32,400 Pedal Strokes: 2019 Big Frog 65 race

This wasn’t a very dramatic race, not like the last one. So I felt compelled to give this a more catching title. Figure 90 rpms (revolutions per minute) x 60 min x 6 (hours of racing). That’s how many times each foot pushed/pulled on the pedals. So come to think of it, it’s more like 64,800 pedal strokes PER FOOT. No wonder my legs are so tired.

I signed up for this race at the very end of January. Since then, at least on a weekly basis, I’ve questioned whether or not doing this big race was a great idea or an utterly terrible one. It’s exactly 2 weeks from my “A” race, the USAC Marathon Mountain Bike Nationals, so this would either help elevate my fitness and preparedness, or threaten to crush my spirits and plague me with fatigue leading up to the most important race of my season.

In the past few months, after each workout, I’d geek over Training Peaks data on TSS, form, fitness, and fatigue. These are numbers that help me understand how I’m benefitting from my workouts and guide me as I plan my training weeks based on intensity balanced with recovery. It’s not a perfect science, and I just tinker with it all as an amateur, but within the numbers I found the justification to just go for it.

The race is out of Ducktown, TN, just south of Turtletown, TN. Yeah, I don’t expect that you’d have heard of either. But it’s a nowhere town surrounded by the Cherokee, Chattahoochee, and Nantahala National Forests. It’s remote and beautiful. It’s about a 3 hour drive from Greenville, so I drove out the day before so that I could be close for the 8am race day start.
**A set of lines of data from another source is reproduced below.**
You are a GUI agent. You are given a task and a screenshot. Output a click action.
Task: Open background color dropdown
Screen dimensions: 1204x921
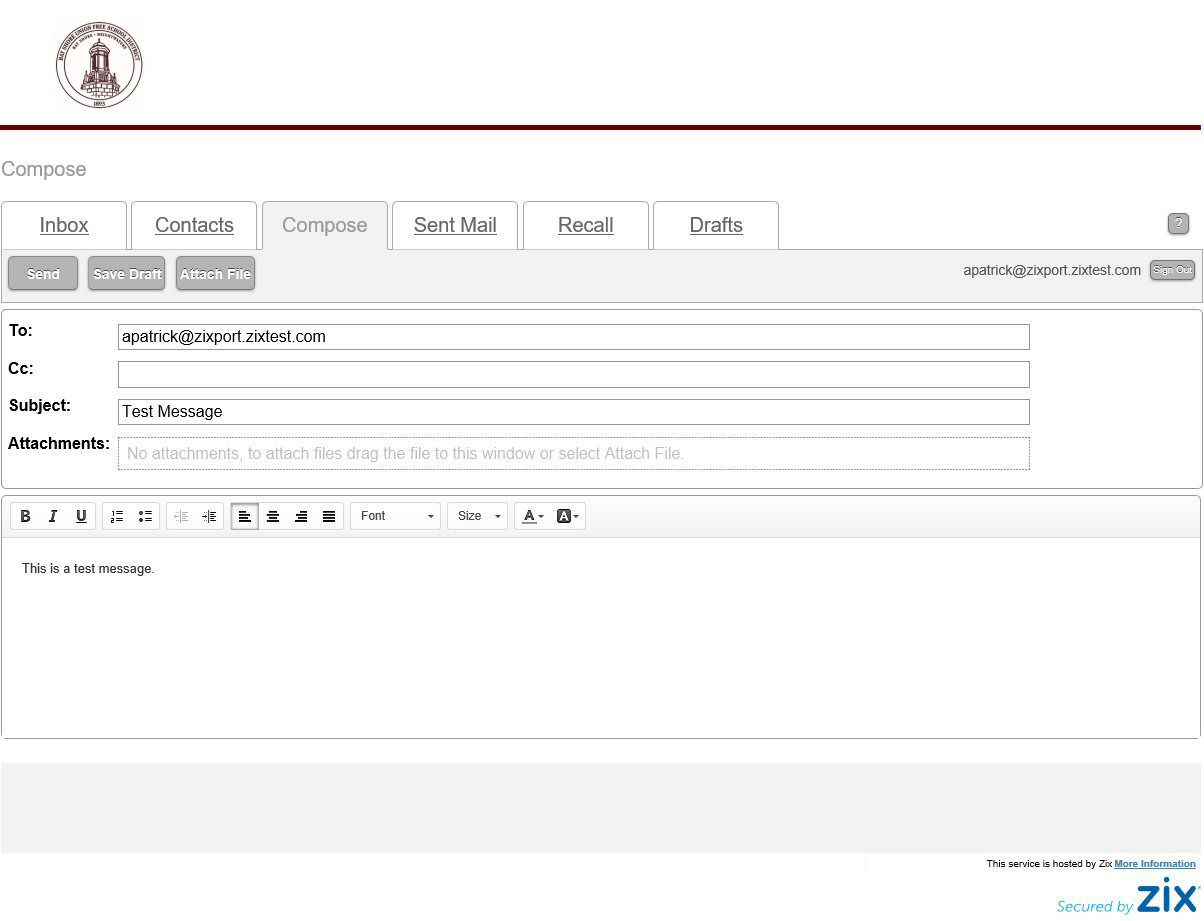click(x=567, y=516)
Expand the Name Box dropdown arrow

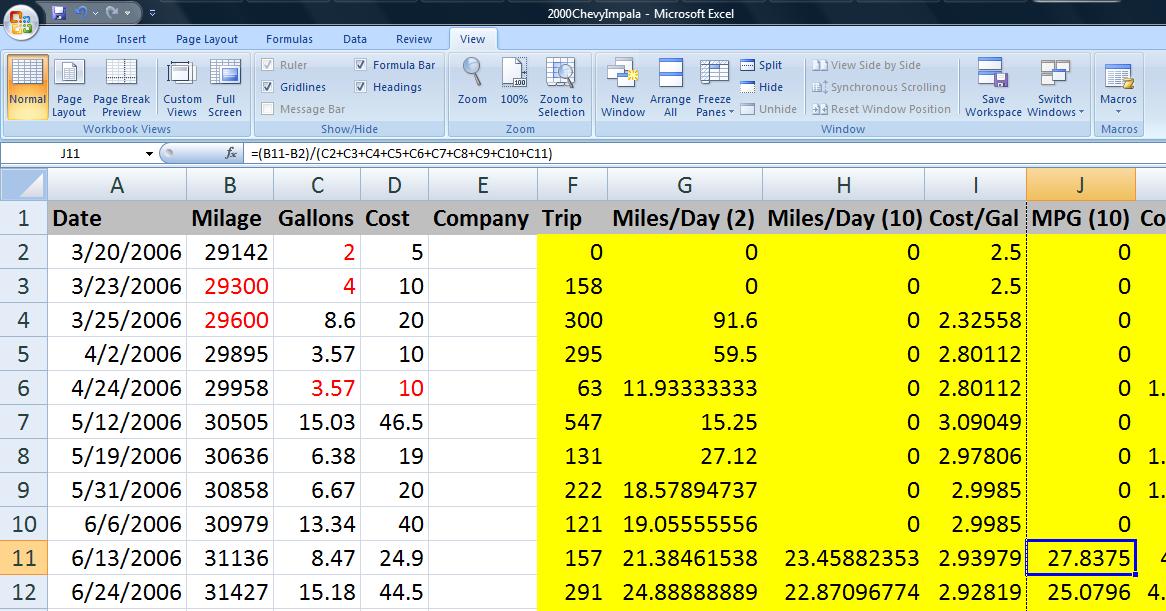pyautogui.click(x=149, y=154)
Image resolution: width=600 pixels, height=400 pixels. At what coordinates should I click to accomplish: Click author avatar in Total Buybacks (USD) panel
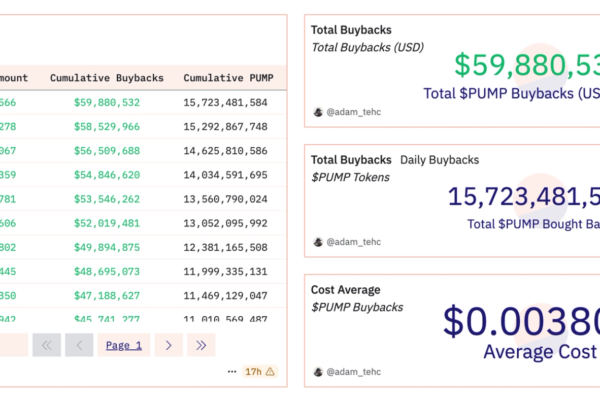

Glad I Yelp’d for local eateries. There are none, so I packed up a spaghetti and mixed veggie dinner and grabbed a Snickers bar at the gas station across the street to top off my fuel tank.

You may have heard of the Ocoee Whitewater center. It’s known for being the canoe slalom venue for the 1996 Summer Games in Atlanta. What am I thinking?!?!? You’ve never even knew canoe slalom was a sport…. Well, anyway, that’s where the race started.

Like many big races, it’s a mass start, meaning all categories, both men and women, become a mixed mob at the start line. There aren’t tidy starting lanes and you don’t exactly know who your competitors are. Your starting position is mostly determined by how long you want to stand in the cold. 😉 I landed mid-pack. During the pre-race meeting, I tried to spot the other 39 women who registered in my category. Third row was a woman kitted up in my same cranberry colored Hammer Nutrition kit. But most just blended into a crowd, and I quickly got bored of Where’s Waldo.

The uphill road start wasn’t nearly as bad as I feared. I tried to keep a quick, steady cadence and tucked in behind others to catch a draft when I could. Just before we veered off onto the gravel road, I was stoked to catch up to the other Hammer racer. But she quickly zipped around me again and sped away on the single track.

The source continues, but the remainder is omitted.